Are we encouraging the right behaviours?…

10 Responses to “Learning to Learn”

  1. Markus Says:

    You are so right. Thanks for sharing your thoughts. I would be interested in knowing more about the innovation model. If possible, can you send me a name or more details about this?

    Would be great!
    Thanks,
    Markus

  2. Bhanu Jasti Says:

    True Richard! Not heard much of appreciation in attempting something ‘bold’ and ‘failing’ achieving. Most established organizations over a period of time become pretty straight jacketed in their approach, the risk appetite get significantly reduced; this is coupled with recessionary times of today.

    On a positive aspect on recession is that, organizations today have not other choice than to innovate the way they do business today. With both top line and bottom line shrinking, competition playing the blood bath, everyone seems to be trapped in the ‘red ocean’, to break out only option is the innovate into a ‘blue ocean’.

    Also agree on the aspect of ‘controlled failure’ wherein the organization encourages the ‘bold’ and ‘risky’ in one hand and safeguards the organizational interest by limiting its exposure to failure on the other hand …. Leadership!

    Bhanu Jasti
    Consultant and Practice Lead_T2
    QAI Global Services

  3. Peter Williams Says:

    Richard

    How was the question framed exactly? “Bold and risky” does not quantify the risks and potential benefits involved and it could be interpreted as meaning uneccessarily risky. Of course managers don’t like irrepesonsibly risky behaviour that results in failure. Most people don’t reward irrpesonsibly risky behaviour even when it does not result in failure. You are unlikely to hear “Joe Blow just played Russian Roulette and survived.
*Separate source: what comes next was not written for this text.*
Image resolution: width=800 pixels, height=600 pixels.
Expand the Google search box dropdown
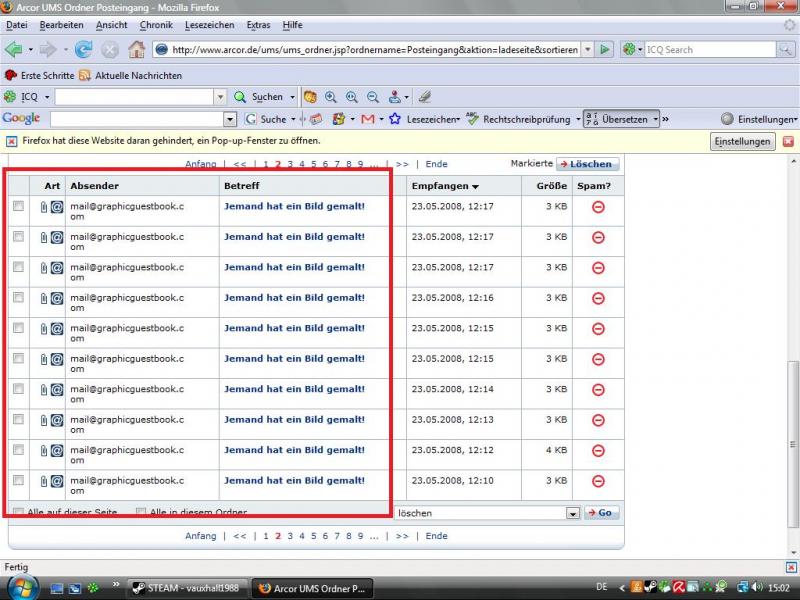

Let’s give him a pay rise.”

    Can you give examples of a “bold and risky” project implemenations H1 and a reference implemenations H0 and quantify for both, from the point of view of the decision maker,

    - Probability of success: P(Hx)
    - Benefits of success: B(Hx)
    - Cost of failure: C(Hx)

    Then
    Average net benefit of Hx: N(Hx) = P(Hx) * B(Hx) - (1-P(Hx))*C(Hx)

    and
    Benefit of H1 over H0 = N(H1) - N(H0)

    If H1 is being rejected when N(H1) - N(H0) > 0 then you have something to talk about.

    These decisions depend on who in the company is making them.

    If the cost *to a manager* of failing with a new unproven technology is very high, even though the risk/reward is good for the company then resistance to new technology is going to be high.

  4. richard durnall Says:

    Hey Markus,

    Yes! I’m going to talk to Gus about letting me publish some of his ideas and tools. Watch this space…

    Rich

  5. richard durnall Says:

    Hey Peter,

    Thanks for your comments! The point that Andy and I are trying to make is that most organisations have a very rigid view of experimentation, learning and failure.

    Many of the organisations that I work with have a very poor view of risk across their portfolio; they simply couldn’t say how much risk is in their portfolio and where it lives.

    Some of the more mature organisations I work with have a much better view across their project portfolio, they take controlled risks in the knowledge that they will not all work out. This is a very high maturity behaviour and unfortunately not always that common. Doing this requires a revision of what ‘failure’ means. Sometimes having tried and failed really is much better than having not tried at all…

    …and I agree. We don’t always want individuals taking chances in isolation, hence the term ‘controlled risk’. We need to help individuals measure and quantify risk before they act appropriately. I’ve found that this often requires a shift in management thinking…

    Rich

  6. Jonathan Buford Says:

    Taking my experience from the toy industry, this pretty well describes how a typical toy or consumer product company approaches development. Usually there are a handful of blue sky kind of projects that are a calculated risk that will pay off well if they work out. Then there are the middle products that are more or less guaranteed to break-even at worst, but they are not very innovative. At the base of the product line are the evergreen items, things that just work, and there is no innovation going on whatsoever, but it pays the bills.

    You can get by with the bottom two tiers, but it is the top tier items that can really turn into huge successes.

    Another area of reference would be research heavy companies like 3M. It seems like there may be some negative impact of catering to share holders, which seems to have become more predominate lately.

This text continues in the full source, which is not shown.